(Data items)
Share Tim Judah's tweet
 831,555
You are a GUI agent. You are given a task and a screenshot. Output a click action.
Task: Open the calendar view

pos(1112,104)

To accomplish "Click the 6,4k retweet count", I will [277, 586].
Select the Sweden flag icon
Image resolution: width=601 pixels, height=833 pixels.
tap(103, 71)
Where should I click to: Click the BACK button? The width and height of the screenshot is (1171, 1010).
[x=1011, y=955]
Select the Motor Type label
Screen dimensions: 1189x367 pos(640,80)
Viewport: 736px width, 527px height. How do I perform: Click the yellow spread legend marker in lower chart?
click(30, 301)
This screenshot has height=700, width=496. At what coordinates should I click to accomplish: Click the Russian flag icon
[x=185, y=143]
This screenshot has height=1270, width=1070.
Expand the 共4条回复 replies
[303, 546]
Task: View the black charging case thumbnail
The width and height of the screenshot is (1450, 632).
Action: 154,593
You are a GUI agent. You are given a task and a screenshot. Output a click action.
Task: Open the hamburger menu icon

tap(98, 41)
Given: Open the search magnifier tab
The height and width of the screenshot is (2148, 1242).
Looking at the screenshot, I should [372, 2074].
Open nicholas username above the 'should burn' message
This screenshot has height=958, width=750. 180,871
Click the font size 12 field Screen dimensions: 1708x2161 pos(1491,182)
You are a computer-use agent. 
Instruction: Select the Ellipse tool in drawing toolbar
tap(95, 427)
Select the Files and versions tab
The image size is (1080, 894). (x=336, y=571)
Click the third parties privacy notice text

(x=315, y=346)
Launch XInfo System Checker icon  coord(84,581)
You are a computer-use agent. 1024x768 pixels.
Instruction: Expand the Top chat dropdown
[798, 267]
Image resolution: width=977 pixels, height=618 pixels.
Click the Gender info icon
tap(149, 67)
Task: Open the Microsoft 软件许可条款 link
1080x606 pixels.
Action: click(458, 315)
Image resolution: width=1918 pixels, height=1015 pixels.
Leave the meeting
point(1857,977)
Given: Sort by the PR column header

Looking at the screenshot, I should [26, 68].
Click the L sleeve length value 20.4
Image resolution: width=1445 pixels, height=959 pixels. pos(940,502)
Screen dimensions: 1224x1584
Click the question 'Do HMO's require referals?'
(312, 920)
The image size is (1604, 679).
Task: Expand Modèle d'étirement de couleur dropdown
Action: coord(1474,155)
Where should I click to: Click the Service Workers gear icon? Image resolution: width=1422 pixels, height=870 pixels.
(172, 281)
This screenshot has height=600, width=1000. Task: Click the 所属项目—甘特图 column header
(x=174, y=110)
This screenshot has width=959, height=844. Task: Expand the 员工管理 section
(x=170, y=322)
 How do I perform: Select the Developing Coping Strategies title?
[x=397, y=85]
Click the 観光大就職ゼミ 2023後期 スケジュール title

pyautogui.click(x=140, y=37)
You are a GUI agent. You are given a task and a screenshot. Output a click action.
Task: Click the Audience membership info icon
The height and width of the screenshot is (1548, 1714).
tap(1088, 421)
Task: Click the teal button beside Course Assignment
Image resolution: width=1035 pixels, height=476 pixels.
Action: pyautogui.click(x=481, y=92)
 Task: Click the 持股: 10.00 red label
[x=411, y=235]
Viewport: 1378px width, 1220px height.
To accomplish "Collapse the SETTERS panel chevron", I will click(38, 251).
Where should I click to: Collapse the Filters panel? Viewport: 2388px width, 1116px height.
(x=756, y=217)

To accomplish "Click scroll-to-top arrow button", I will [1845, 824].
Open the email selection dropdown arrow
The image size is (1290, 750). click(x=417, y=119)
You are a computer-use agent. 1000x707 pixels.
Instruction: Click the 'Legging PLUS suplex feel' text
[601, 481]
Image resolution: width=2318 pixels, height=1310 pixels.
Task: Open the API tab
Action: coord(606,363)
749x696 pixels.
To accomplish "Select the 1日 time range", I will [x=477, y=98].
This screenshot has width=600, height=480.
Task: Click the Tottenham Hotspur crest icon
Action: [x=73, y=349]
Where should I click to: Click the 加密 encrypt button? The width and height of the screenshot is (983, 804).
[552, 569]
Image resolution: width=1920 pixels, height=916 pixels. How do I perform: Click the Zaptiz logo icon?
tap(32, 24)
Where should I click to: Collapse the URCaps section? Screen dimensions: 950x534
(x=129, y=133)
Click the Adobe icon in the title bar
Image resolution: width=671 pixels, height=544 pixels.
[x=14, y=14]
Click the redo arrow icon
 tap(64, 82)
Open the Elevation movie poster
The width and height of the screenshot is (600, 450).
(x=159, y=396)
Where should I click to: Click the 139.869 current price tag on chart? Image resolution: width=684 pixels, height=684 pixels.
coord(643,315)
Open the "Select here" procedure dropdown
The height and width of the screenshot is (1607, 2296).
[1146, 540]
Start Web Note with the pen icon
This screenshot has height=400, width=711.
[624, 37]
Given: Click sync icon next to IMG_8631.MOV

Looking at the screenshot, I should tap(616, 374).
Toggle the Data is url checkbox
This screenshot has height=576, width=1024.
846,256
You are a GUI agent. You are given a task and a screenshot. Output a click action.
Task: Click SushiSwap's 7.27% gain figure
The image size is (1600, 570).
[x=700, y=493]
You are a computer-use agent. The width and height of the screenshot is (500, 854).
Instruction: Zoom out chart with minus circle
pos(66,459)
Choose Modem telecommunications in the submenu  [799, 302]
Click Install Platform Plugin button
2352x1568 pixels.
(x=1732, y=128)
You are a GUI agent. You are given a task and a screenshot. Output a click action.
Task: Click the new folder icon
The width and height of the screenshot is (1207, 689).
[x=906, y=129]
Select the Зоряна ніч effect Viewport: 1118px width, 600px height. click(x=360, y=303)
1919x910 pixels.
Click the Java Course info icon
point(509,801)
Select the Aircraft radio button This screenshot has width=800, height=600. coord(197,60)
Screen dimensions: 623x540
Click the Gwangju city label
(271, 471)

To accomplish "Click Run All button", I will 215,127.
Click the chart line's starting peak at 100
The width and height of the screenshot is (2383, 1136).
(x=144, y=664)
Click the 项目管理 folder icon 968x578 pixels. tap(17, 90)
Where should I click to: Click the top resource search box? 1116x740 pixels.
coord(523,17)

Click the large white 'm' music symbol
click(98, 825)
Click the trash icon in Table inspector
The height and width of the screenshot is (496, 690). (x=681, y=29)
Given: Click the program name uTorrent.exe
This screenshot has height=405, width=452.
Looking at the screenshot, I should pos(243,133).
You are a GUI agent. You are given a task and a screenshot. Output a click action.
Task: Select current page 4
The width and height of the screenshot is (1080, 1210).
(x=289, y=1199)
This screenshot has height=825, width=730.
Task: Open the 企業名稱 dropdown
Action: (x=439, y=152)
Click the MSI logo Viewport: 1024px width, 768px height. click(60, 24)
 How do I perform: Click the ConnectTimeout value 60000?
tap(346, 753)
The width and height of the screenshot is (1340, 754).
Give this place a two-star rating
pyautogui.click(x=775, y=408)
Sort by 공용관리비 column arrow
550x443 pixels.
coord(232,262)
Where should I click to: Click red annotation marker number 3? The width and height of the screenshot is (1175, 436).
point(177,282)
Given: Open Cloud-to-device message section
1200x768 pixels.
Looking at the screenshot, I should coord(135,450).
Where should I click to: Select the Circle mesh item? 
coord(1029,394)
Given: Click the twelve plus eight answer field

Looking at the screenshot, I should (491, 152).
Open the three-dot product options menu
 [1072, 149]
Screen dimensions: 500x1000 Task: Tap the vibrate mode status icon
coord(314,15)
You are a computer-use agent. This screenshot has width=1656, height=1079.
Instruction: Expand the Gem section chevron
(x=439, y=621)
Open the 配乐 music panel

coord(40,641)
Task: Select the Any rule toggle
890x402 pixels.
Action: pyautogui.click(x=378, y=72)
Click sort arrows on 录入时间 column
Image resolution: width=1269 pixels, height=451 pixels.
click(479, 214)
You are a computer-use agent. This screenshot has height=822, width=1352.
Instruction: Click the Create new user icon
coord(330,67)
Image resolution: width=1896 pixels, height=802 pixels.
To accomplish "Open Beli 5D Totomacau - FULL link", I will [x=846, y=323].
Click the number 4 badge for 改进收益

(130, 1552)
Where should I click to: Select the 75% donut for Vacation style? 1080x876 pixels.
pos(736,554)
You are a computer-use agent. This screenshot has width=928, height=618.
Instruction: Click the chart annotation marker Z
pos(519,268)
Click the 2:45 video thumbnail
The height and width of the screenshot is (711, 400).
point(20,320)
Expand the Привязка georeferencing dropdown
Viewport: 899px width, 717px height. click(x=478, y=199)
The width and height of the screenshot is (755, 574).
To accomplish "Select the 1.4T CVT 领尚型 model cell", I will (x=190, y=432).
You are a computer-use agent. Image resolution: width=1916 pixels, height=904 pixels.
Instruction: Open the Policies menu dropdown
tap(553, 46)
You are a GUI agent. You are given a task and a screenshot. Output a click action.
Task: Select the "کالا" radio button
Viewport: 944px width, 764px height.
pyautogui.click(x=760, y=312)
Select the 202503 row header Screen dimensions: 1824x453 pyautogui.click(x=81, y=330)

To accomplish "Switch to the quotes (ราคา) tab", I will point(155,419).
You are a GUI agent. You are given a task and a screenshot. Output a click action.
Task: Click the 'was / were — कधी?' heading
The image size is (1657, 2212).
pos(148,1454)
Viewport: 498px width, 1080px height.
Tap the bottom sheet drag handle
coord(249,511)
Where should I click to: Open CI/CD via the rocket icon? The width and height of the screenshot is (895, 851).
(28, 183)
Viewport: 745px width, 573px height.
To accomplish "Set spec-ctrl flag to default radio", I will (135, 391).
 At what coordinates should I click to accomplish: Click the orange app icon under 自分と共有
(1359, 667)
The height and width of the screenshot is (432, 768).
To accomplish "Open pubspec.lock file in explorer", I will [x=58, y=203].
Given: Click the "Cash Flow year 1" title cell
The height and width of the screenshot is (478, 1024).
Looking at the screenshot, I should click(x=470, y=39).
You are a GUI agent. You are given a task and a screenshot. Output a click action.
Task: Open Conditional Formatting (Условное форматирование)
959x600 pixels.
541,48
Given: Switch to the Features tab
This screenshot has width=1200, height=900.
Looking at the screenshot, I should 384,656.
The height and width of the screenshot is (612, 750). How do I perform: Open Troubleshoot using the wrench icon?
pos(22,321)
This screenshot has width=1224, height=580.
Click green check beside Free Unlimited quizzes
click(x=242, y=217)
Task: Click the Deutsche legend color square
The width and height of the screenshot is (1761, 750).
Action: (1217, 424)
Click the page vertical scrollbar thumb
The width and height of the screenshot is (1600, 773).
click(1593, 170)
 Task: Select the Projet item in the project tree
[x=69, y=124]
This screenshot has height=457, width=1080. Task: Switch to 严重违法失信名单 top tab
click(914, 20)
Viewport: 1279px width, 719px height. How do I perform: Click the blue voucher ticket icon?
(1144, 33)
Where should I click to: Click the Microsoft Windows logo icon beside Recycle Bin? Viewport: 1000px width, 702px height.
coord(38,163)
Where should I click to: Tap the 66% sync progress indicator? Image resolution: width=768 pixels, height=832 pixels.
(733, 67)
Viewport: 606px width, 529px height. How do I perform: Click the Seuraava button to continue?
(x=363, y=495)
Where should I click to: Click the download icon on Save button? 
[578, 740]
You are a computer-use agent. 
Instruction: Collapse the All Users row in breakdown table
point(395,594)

● **THE PROBLEM**
Copy out each line of the data above, exactly, if it lies between the line holding "Given: Open the search magnifier tab" and the line holding "Screen dimensions: 1224x1584", inclusive; copy no other line.

● **RESULT**
Given: Open the search magnifier tab
The height and width of the screenshot is (2148, 1242).
Looking at the screenshot, I should [372, 2074].
Open nicholas username above the 'should burn' message
This screenshot has height=958, width=750. 180,871
Click the font size 12 field Screen dimensions: 1708x2161 pos(1491,182)
You are a computer-use agent. 
Instruction: Select the Ellipse tool in drawing toolbar
tap(95, 427)
Select the Files and versions tab
The image size is (1080, 894). (x=336, y=571)
Click the third parties privacy notice text

(x=315, y=346)
Launch XInfo System Checker icon  coord(84,581)
You are a computer-use agent. 1024x768 pixels.
Instruction: Expand the Top chat dropdown
[798, 267]
Image resolution: width=977 pixels, height=618 pixels.
Click the Gender info icon
tap(149, 67)
Task: Open the Microsoft 软件许可条款 link
1080x606 pixels.
Action: click(458, 315)
Image resolution: width=1918 pixels, height=1015 pixels.
Leave the meeting
point(1857,977)
Given: Sort by the PR column header

Looking at the screenshot, I should [26, 68].
Click the L sleeve length value 20.4
Image resolution: width=1445 pixels, height=959 pixels. pos(940,502)
Screen dimensions: 1224x1584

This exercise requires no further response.